Anne-You're confusing action (building a church, speaking out) with potential for action. The analogous comparison to owning or carrying a firearm in regards to regulation is having vocal cords (potential for speaking out), visiting an architect (having potential to build a church), etc.

The use of a firearm is equivalent to the building of the church or the speaking out. Appropriately, society recognizes that one is responsible for one's actions, and if a firearm is used in a manner contrary to the law, the user is held responsible. To say "Can't say fire in a theater" is equivalent to "Can't discharge a firearm in a nightclub, even if you're only wearing sweatpants." Both are wrong.

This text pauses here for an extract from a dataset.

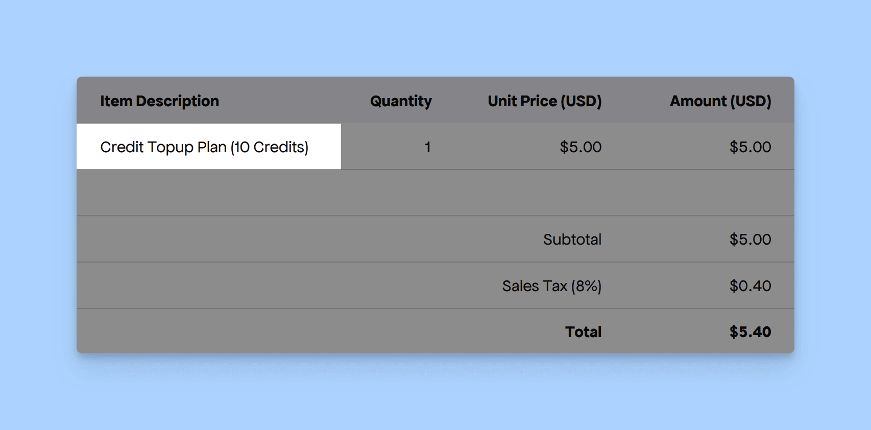
Task: Click the Sales Tax (8%) label
Action: tap(551, 286)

To mix "Can't yell fire" with "Can't carry" is incorrect.

12:12 PM  
Anonymous Anonymous said...

Here in North Carolina we have a "shall issue" handgun carry permit law. Unfortunately, we also have a huge and often vague list of exceptions to the law. The end result is that the permit isn't worth having. If you live in an urban area, you almost certainly can't carry your handgun on a normal Saturday shopping trip without violating one or more of the exceptions. I wonder if this is the pattern the Dems will follow. Will they continue to say, "We're not trying to take anyone's guns away.", while repeatedly piling on regulation after regulation after regulation as DC did and is continuing to do? Yes I know many think the DC case was won by the good guys, but DC does not seem to have admitted defeat.

4:03 AM  
Anonymous Anonymous said...

I wonder if this is the pattern the Dems will follow.

I think that's kind of like wondering if it will snow in Alaska. I guess it's possible it won't.